Il faut absolument découvrir la jeunesse ! On parle peu des jeunes ici. À l’étranger, c’’est à eux que les Églises souhaitent s’adresser en premier. Ici, Il faut demander à rencontrer des jeunes arabes et juifs, israéliens ou palestiniens, voire druzes ou tsiganes. La distinction est plus subtile. Les Syriens orthodoxes ont acquis un statut en Israël de « achourim/assyriens ». Jusqu’aujourd’hui leur taux de délinquance est resté extrêmement bas.

Les jeunes juifs et arabes ont une certaine fraîcheur, pour ne pas dire « naïveté ». Ils savent être des renards ou des serpents, garçons et filles. À 14 heures, c’est la sortie des écoles. C’est le même processus chez les uns comme chez les autres, les mêmes jeux, les mêmes uniformes issus de traditions britanniques ou d’Europe centrale. Une jeunesse nombreuse qui se regarde sans trop se parler ou presqu’en clandestinité.

Ils sont tous sur l’internet qui, de manière parfois anonyme, rassemble des cœurs tendres à jeans à fleurs et hijabs dernier cri, des acteurs de la vie économique, des étudiant(e)s. À Jérusalem, cette jeunesse est en tout confrontée au dépassement de l’esprit de ghetto ou du repli identitaire. Ici, le monde chrétien s’alimente, entre autre, à la venue de jeunes femmes de pays de l’Est, tout comme elles assurent le renouveau inespéré de la communauté samaritaine du Mont Garizim.

Il y a des lieux de rencontres entre jeunes juifs et arabes pour partager du houmous. Il est frappant de voir que, par l’école, l’armée ou la famille selon les communautés, les mondes cessent d’être opaques sans pour autant trop se rapprocher et sûrement pas de manière définitive. La Galilée est plus ouverte sur le contact inter-ethnique. Il y a là un vrai défi à relever pour l’action des Églises.

Les Juifs hassidiques ont toujours été en contact avec les milieux palestiniens; bédouins et tsiganes ont eu des jeunesses parfois très dures, mais il y a maintenant deux avocates, bédouine et tsigane, à Jérusalem et Beershéva.

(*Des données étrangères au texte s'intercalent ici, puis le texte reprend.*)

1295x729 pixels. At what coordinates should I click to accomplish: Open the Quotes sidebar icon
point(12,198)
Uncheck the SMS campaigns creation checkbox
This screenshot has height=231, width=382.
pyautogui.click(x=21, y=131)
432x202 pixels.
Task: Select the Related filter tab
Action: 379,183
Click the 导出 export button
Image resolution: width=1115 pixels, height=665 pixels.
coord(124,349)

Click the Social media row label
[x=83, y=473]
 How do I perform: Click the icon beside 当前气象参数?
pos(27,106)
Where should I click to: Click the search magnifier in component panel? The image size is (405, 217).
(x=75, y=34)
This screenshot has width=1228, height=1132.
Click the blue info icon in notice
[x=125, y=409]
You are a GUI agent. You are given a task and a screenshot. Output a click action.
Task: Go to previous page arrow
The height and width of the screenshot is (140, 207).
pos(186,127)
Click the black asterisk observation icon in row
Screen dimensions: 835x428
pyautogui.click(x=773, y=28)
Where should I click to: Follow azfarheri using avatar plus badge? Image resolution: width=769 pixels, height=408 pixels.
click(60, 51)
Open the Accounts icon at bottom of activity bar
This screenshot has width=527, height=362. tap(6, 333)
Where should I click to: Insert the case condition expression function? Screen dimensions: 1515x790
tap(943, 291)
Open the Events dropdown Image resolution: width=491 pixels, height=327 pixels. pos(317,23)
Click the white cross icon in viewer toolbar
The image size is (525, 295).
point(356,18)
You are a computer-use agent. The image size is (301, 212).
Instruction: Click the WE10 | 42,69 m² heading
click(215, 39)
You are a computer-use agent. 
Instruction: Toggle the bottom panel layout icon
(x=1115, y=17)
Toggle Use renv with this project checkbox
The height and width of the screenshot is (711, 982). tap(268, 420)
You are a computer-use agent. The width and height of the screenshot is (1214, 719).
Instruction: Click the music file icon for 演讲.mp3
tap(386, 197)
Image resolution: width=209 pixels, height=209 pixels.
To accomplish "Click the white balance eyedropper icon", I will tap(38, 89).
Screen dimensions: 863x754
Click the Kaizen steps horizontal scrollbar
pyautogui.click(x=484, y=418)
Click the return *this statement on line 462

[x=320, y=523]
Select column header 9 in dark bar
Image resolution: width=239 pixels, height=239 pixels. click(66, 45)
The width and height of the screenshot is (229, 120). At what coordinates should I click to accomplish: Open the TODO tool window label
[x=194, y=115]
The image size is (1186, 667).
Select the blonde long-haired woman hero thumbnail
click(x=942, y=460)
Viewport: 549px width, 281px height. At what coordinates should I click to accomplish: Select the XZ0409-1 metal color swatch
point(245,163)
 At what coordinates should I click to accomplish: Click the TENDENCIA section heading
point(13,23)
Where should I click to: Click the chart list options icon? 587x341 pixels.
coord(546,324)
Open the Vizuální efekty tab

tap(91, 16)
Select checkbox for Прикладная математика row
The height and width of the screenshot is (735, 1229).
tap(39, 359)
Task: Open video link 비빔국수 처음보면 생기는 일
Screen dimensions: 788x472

Une victoire acquise sur la mise à jour des traditions familiales et le soutien du corps enseignant.

Plaçons la barre à 7 0 ans comme pour Jéricho ou Mégiddo ! Il s’en est passé des choses, des haines, des passages, des rencontres inespérées. La généalogie du Christ en saint Matthieu en donne une idée à creuser sur le terrain.

Il faut toucher les vieilles pierres, voire en gratter pour repartir avec un souvenir paléo. Il faut aussi essayer de découvrir la beauté d’une jeunesse qui avance avec sans doute au fond d’elle-même une profonde mémoire que le temps est très jeune et très long à la fois.